Apple Closes String of New York City Stores to Walk-In Customers Amid Surge in COVID-19 Cases

Apple has closed a string of stores to in-store shopping for customers in New York City amid an increase in COVID-19 cases.

The company has closed major stores across New York, with Upper West Side, Upper East Side, West 14th Street, Staten Island, and Bronx locations to shoppers, as well as those in Huntington Station and Manhasset.

Apple’s Fifth Avenue, SoHo, Grand Central, and World Trade Center locations, are also closed to customers, as per the company’s website. 

Customers will still be able to pick up online orders at the stores, Apple said.

When customers click on any of the closed stores, an announcement states, “Please note we are offering online order pick up and limited walk-in services for shopping and Genius Bar support at this location. Face Masks required. If you need one, just ask.”

“We regularly monitor conditions, and we will adjust our health measures to support the well-being of customers and employees,” an Apple spokesperson told the New York Post on Monday. “We remain committed to a comprehensive approach for our teams that combines regular testing with daily health checks, employee and customer masking, deep cleaning and paid sick leave.”

The company did not say when its New York locations would reopen to shoppers.

Apple’s company policy is to close a store when roughly 10 percent of staff members test positive for the virus.

The Epoch Times has contacted Apple for comment.

This isn’t the first time that Apple, which is headquartered in Cupertino, California, has temporarily closed stores to customers during the COVID-19 pandemic.

On Dec. 23, the multinational technology company announced that it has temporarily closed at least eight retail stores in the United States and Canada since Dec. 22, amid a surge in cases of the Omicron variant of the virus, according to an article from Bloomberg.

Apple closed stores in The Gardens Mall in Palm Beach, Dadeland in Miami, Lenox Square in Atlanta, Cumberland Mall in Atlanta, Highland Village in Houston, Summit Mall in Ohio, Pheasant Lane in New Hampshire, and Sainte-Catherine in Montreal.

Prior to that, at least eight further stores had recently shuttered before reopening in Texas, Maryland, Hawaii, Ohio, and Ottawa. The company also Apple temporarily closed a location in Charleston, South Carolina back in August.

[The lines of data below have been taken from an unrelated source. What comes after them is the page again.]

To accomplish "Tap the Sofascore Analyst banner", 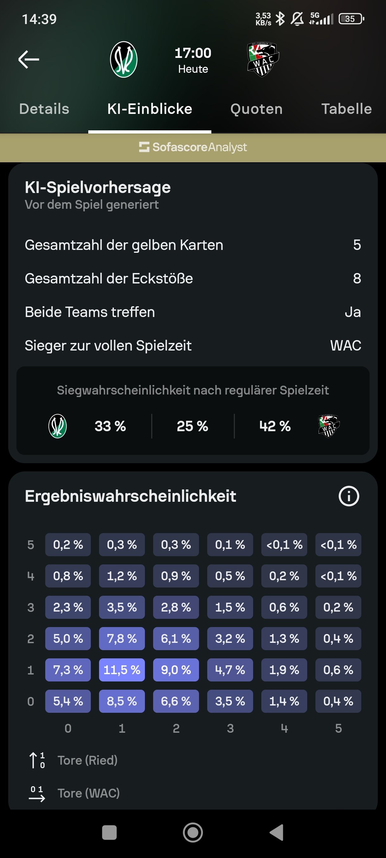I will [193, 147].
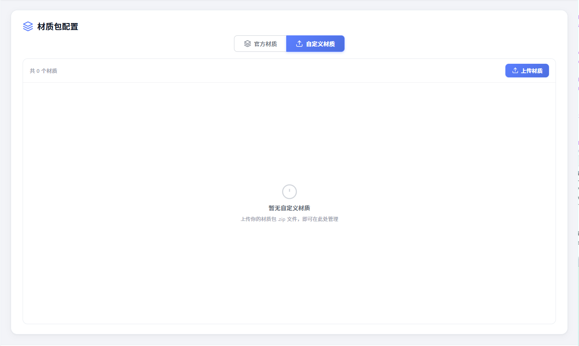
Task: Click the 暂无自定义材质 empty message
Action: coord(290,208)
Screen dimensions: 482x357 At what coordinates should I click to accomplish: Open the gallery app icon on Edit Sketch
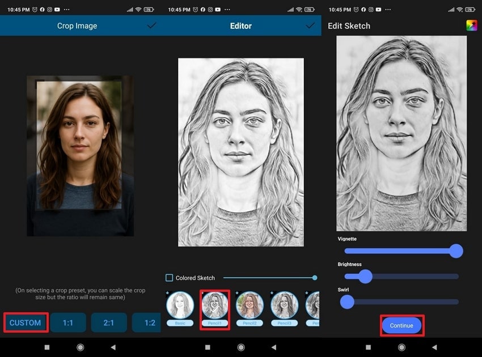point(473,25)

The latest temporary closures come as Omicron and the other variants of the CCP (Chinese Communist Party) virus continue to spread rapidly throughout the United States, impacting businesses whose employees are calling in sick.

Amid the worker shortages, Gov. Kathy Hochul on Friday cut the amount of time some fully vaccinated workers in critical fields who test positive for COVID-19 must isolate from 10 days to five days.

On Monday, New York City’s Mayor Bill de Blasio reported a near-record of 17,333 new coronavirus cases, while the number of people being admitted to hospitals for suspected COVID-19 has “gone up intensely” he said.

“So, definitely some pressure on our hospitals, definitely a challenge, but much different than what we experienced in the past in terms of the impact it’s having on people,” Blasio said in a press conference while noting that hospitals in the city are still “holding it together.”

New York currently mandates COVID-19 vaccine proof for workers and customers in indoor venues including restaurants, gyms, and theaters.

On Monday, a statewide vaccination mandate for private businesses, part of Mayor Bill de Blasio’s Key to NYC program, went into effect. Under the mandate, only individuals with at least two doses of an mRNA vaccine or one dose of the Johnson & Johnson are defined as “fully vaccinated.”

All employers will have to keep full records of their workers’ vaccination status and those who do not comply face fines starting from $1,000.